Personally, I rely on additional meta info when figuring out what ObjectView to use to decode the message, such as URL, event names, headers etc. For example, all requests coming to '/houses' route are decoded with HouseView and those coming through '/pets' use PetView. However, if one needs to encode that info into the message itself, I can suggest the following. It's a bit hackish, but bear with me.

First, let's add 'type' field to all our views:

class HouseView extends ObjectView {}
HouseView.schema = { type: { type: 'uint8' }, ... }

class PetView extends ObjectView {}
PetView.schema = { type: { type: 'uint8' }, ... }

Let's say type 1 would be pets, and type 0 are houses. Now, upon creating the view we have to specify the type:

const pet = PetView.from({...})
pet.set('type', 1)

As a side note, it would be nice for ObjectView to have default values and validation, but I'm not yet sure whether to add it as a separate, extending structure or not to avoid the performance hit.

Now, ObjectView just lays out our data in the same sequence as defined in the schema, e.g. if we have 1 byte 'type' (uint8) followed by 10 byte 'name' string, the underlying ArrayBuffer has 11 bytes with the first byte being 'type'. So, on the receiving end we can use DataView to peak into the message first to figure out what ObjectView to use to decode it:

// read the first byte using DataView
const type = new DataView(event.data).getUint8(0);
const message = type === 1 ? new PetView(event.data) : new HouseView(event.data);

Hope this help!

Thank you for the feedback, by the way. I have been using most structures in this library for years, but these binary structures are new.
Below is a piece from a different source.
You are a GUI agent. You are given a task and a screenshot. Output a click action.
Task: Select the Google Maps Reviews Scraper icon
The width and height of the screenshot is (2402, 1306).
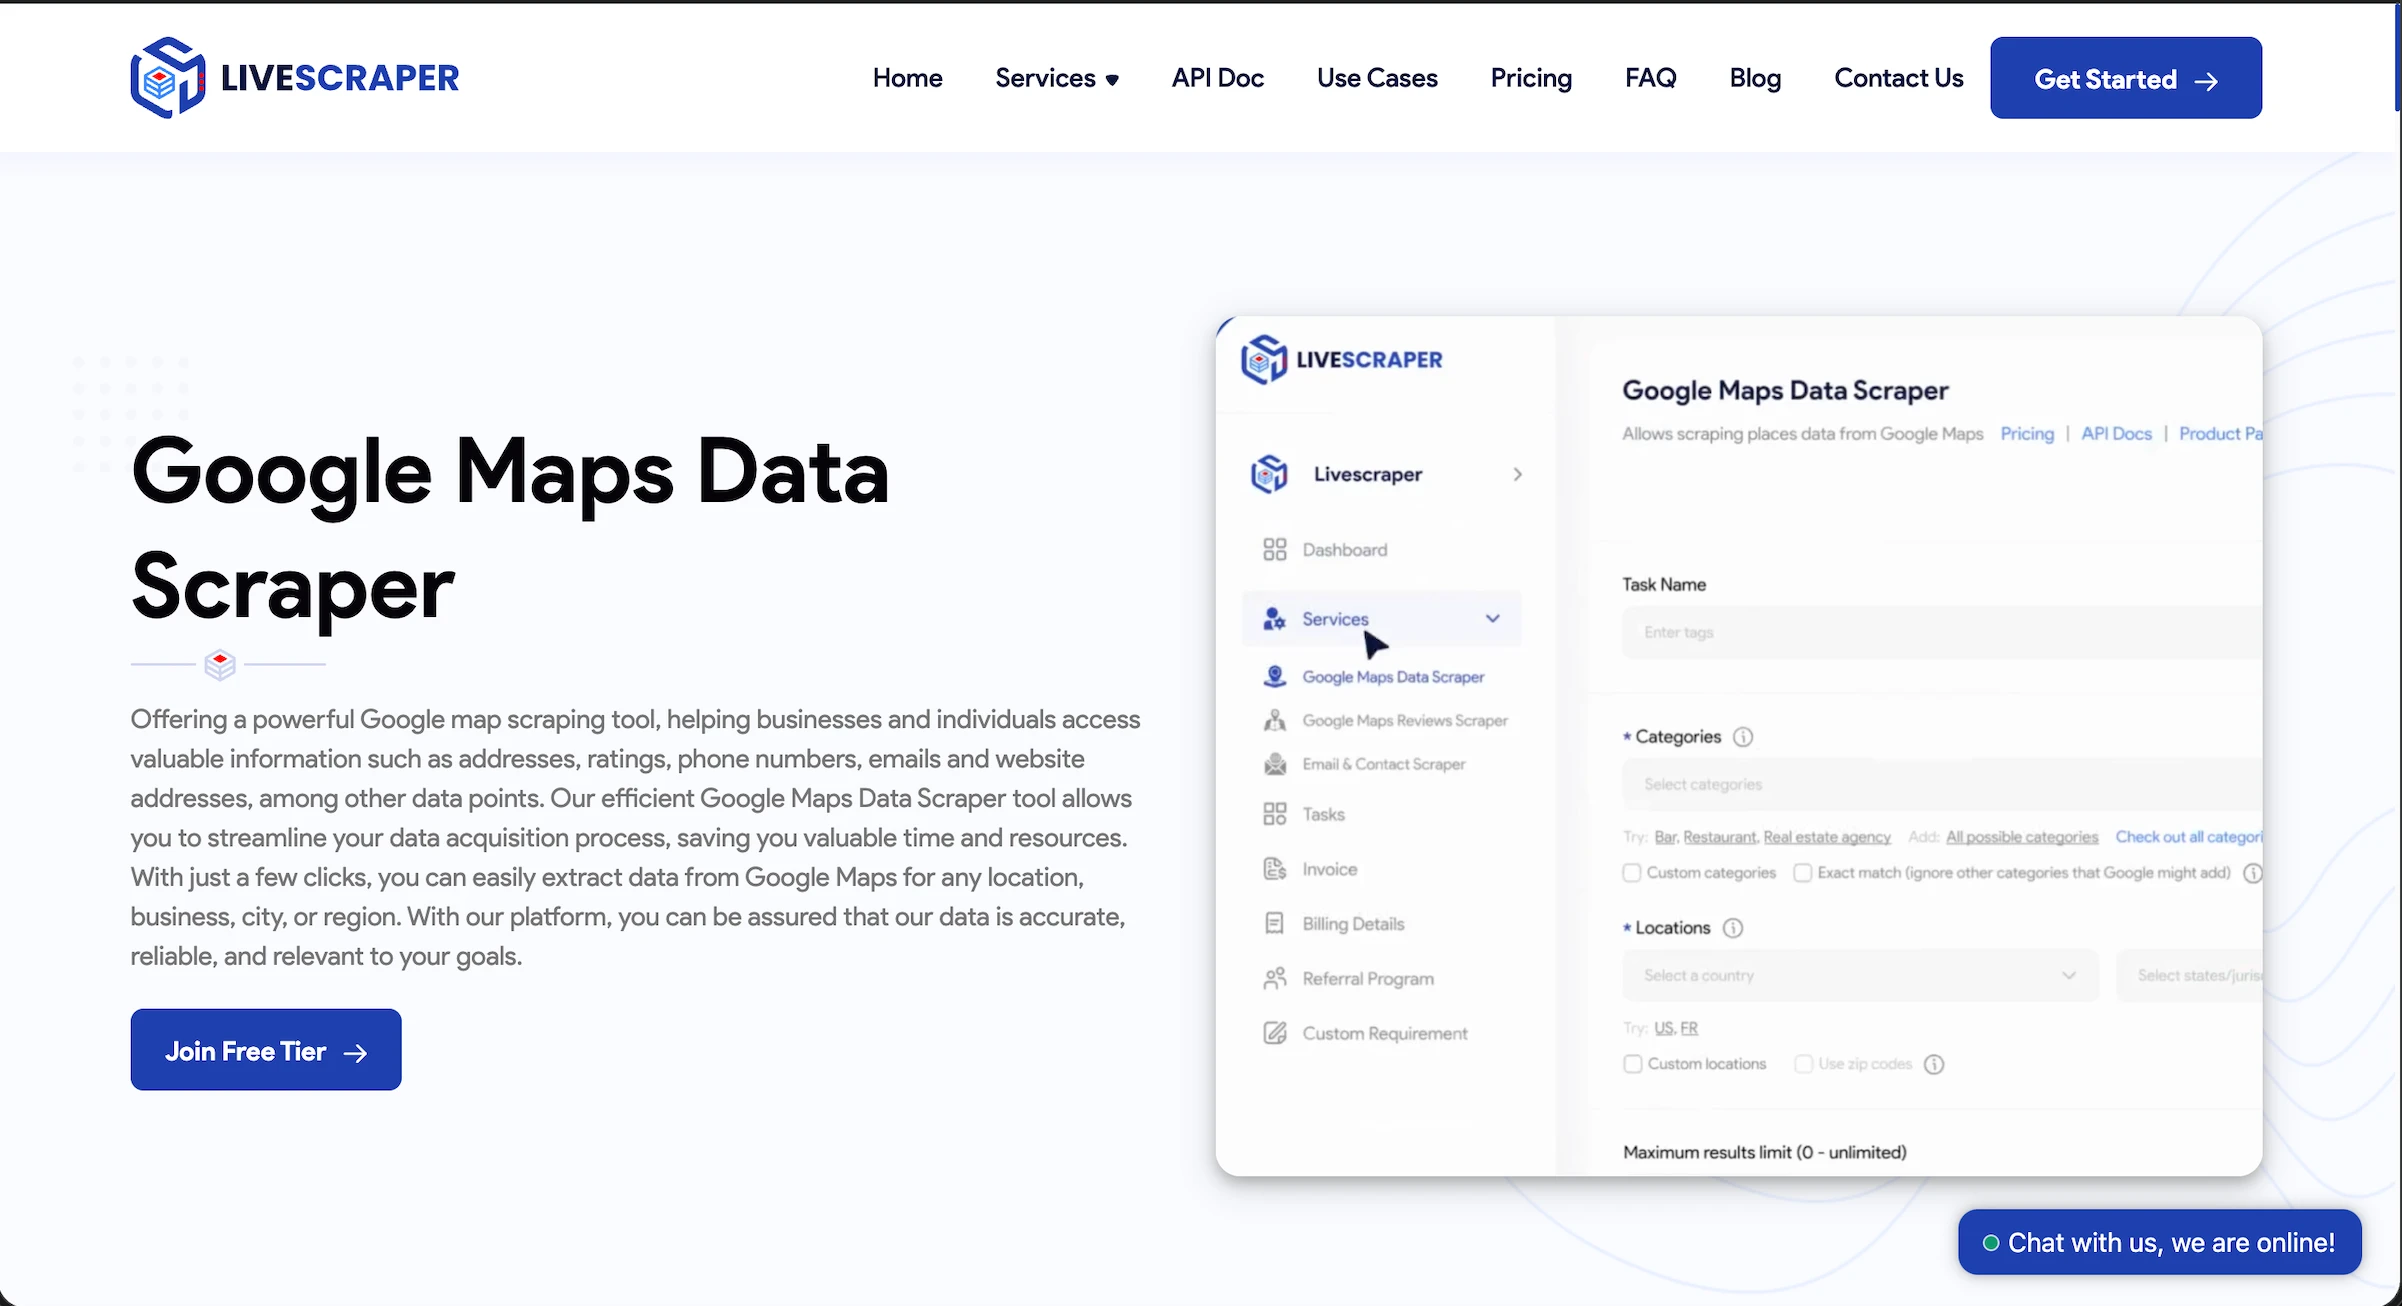tap(1274, 720)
I'm using them in only one project in production and I'm very much curious to see how others would use them, what issues and how they're trying to solve.

SupremeTechnopriest commented 4 years ago

AMAZING! That helps a bunch. We are testing structurae as a serialization layer for our new multiplayer game engine. We will definitely run it through the ringer for you. We are doing our development on discord. I'd be happy to invite you, otherwise we will just drop issues as things come up. We are about to file another issue regarding iterators. Thanks for taking the time to write this out. Maybe you should copy paste it to a markdown somewhere :)

zandaqo commented 4 years ago

That sounds great! I wouldn't want to intrude, but let me know if you have any questions or issues with the library. I'm also using it as a serialization layer in a SaaS that deals with a lot of data from sensors and IoT where JSON is often not supported by clients or would introduce too much overhead. I was hoping to write a tutorial based on my experience, but I'd like to test it more in production.